Basic autosigning (autosign.conf)

In basic autosigning, the CA uses a config file containing an allowlist of certificate names and domain name globs. When a CSR arrives, the requested certificate name is checked against the allowlist file. If the name is present, or covered by one of the domain name globs, the certificate is autosigned. If not, it's left for a manual review.

Enabling basic autosigning

The autosign.conf allowlist file’s location and contents are described in its documentation.

Puppet looks for autosign.conf at the path configured in the [autosign setting] within the [server] section of puppet.conf. The default path is $confdir/autosign.conf, and the default confdir path depends on your operating system. For more information, see the confdir documentation.

If the autosign.conf file pointed to by the autosign setting is a file that the Puppet user can execute, Puppet instead attempts to run it as a custom policy executable, even if it contains a valid autosign.conf allowlist.

In open source Puppet, no autosign.conf file exists by default. In Puppet Enterprise, the file exists by default but might be empty. In both cases, the basic autosigning feature is technically enabled by default but doesn’t autosign any certificates because the allowlist is effectively empty.

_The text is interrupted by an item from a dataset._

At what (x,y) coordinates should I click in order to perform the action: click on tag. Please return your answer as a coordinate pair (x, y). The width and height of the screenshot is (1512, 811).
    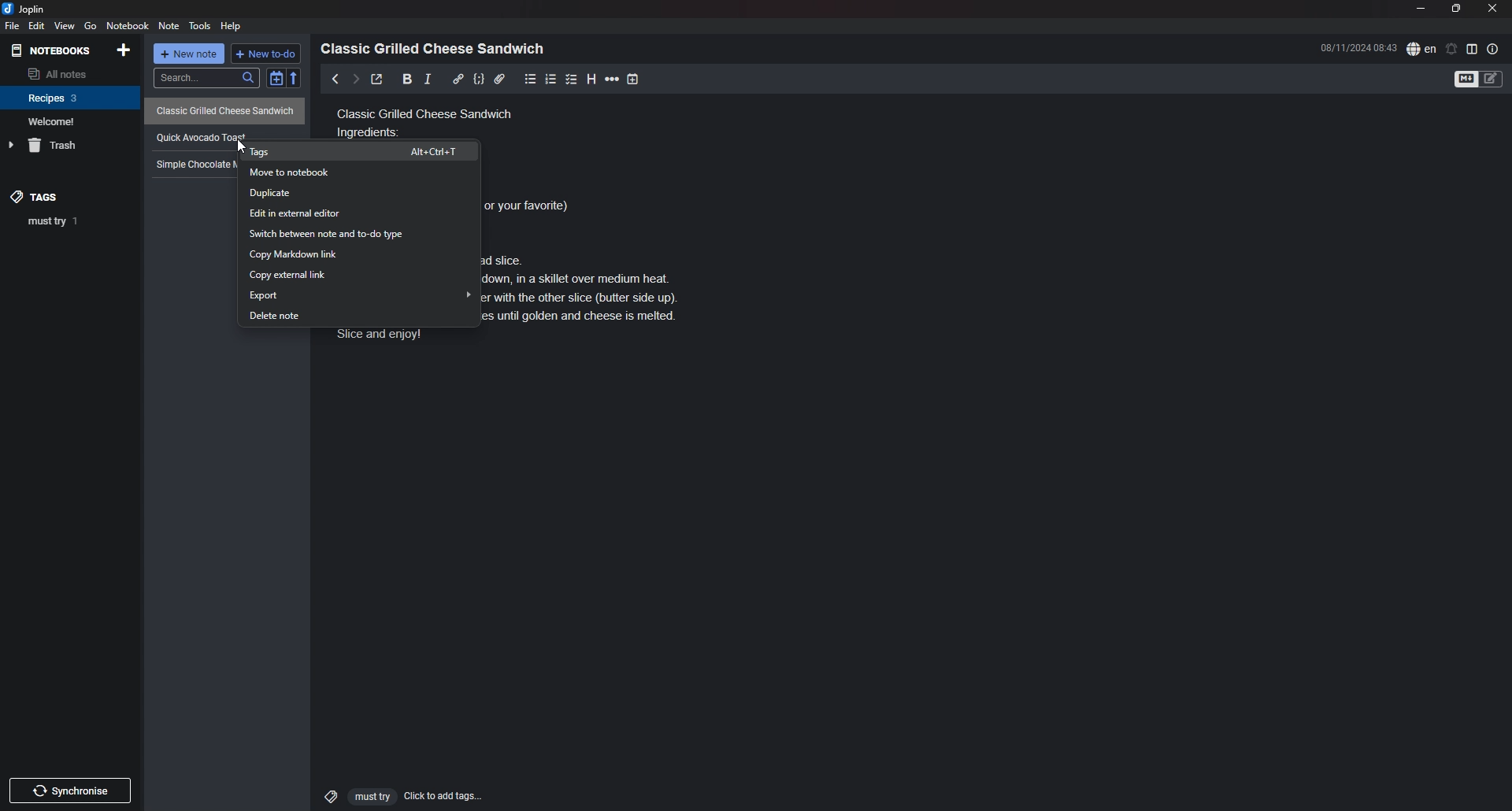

The CA Puppet primary server therefore doesn’t autosign any certificates until the autosign.conf file contains a properly formatted allowlist or is a custom policy executable that the Puppet user has permission to run, or until the autosign setting is pointed at an allowlist file with properly formatted content or a custom policy executable that the Puppet user has permission to run.

Security implications of basic autosigning

Basic autosigning is insecure because any host can provide any certname when requesting a certificate. Use it only when you fully trust any computer capable of connecting to the Puppet primary server.

With basic autosigning enabled, an attacker who guesses an unused certname allowed by autosign.conf can obtain a signed agent certificate from the Puppet primary server. The attacker could then obtain a configuration catalog, which can contain sensitive information depending on your deployment’s Puppet code and node classification.